Transcribe all of the records precisely as they are presented.

--- RECORDS SUPPLIED ---

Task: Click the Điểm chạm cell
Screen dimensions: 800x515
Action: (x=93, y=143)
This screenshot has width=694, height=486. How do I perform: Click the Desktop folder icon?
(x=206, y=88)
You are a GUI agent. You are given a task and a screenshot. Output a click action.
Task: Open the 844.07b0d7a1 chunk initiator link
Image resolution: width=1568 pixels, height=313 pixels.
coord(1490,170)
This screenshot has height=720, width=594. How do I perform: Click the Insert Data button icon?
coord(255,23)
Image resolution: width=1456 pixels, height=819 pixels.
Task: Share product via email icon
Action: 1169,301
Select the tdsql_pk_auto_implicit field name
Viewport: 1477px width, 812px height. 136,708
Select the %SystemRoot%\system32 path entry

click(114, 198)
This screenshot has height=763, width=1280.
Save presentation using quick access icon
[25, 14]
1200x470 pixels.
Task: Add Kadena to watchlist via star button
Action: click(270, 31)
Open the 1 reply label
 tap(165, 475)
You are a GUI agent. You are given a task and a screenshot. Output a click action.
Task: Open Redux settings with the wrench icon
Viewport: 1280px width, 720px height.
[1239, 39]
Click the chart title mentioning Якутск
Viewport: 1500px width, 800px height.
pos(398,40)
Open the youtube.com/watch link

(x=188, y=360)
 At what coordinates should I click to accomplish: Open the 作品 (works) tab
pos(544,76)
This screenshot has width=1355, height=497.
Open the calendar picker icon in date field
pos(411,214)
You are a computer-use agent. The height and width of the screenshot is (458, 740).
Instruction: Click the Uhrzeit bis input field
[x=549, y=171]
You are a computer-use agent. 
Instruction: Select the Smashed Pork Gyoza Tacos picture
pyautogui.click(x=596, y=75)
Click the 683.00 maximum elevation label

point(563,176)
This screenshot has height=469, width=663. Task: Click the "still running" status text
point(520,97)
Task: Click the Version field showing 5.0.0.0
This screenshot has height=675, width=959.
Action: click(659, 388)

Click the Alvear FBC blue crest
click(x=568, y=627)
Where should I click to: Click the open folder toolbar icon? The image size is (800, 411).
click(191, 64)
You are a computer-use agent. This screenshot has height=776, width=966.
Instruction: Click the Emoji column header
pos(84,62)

---

◆ **THE ANSWER**:
Task: Click the Điểm chạm cell
Screen dimensions: 800x515
Action: (x=93, y=143)
This screenshot has width=694, height=486. How do I perform: Click the Desktop folder icon?
(x=206, y=88)
You are a GUI agent. You are given a task and a screenshot. Output a click action.
Task: Open the 844.07b0d7a1 chunk initiator link
Image resolution: width=1568 pixels, height=313 pixels.
coord(1490,170)
This screenshot has height=720, width=594. How do I perform: Click the Insert Data button icon?
coord(255,23)
Image resolution: width=1456 pixels, height=819 pixels.
Task: Share product via email icon
Action: 1169,301
Select the tdsql_pk_auto_implicit field name
Viewport: 1477px width, 812px height. 136,708
Select the %SystemRoot%\system32 path entry

click(114, 198)
This screenshot has height=763, width=1280.
Save presentation using quick access icon
[25, 14]
1200x470 pixels.
Task: Add Kadena to watchlist via star button
Action: click(270, 31)
Open the 1 reply label
 tap(165, 475)
You are a GUI agent. You are given a task and a screenshot. Output a click action.
Task: Open Redux settings with the wrench icon
Viewport: 1280px width, 720px height.
[1239, 39]
Click the chart title mentioning Якутск
Viewport: 1500px width, 800px height.
pos(398,40)
Open the youtube.com/watch link

(x=188, y=360)
 At what coordinates should I click to accomplish: Open the 作品 (works) tab
pos(544,76)
This screenshot has width=1355, height=497.
Open the calendar picker icon in date field
pos(411,214)
You are a computer-use agent. The height and width of the screenshot is (458, 740).
Instruction: Click the Uhrzeit bis input field
[x=549, y=171]
You are a computer-use agent. 
Instruction: Select the Smashed Pork Gyoza Tacos picture
pyautogui.click(x=596, y=75)
Click the 683.00 maximum elevation label

point(563,176)
This screenshot has height=469, width=663. Task: Click the "still running" status text
point(520,97)
Task: Click the Version field showing 5.0.0.0
This screenshot has height=675, width=959.
Action: click(659, 388)

Click the Alvear FBC blue crest
click(x=568, y=627)
Where should I click to: Click the open folder toolbar icon? The image size is (800, 411).
click(191, 64)
You are a computer-use agent. This screenshot has height=776, width=966.
Instruction: Click the Emoji column header
pos(84,62)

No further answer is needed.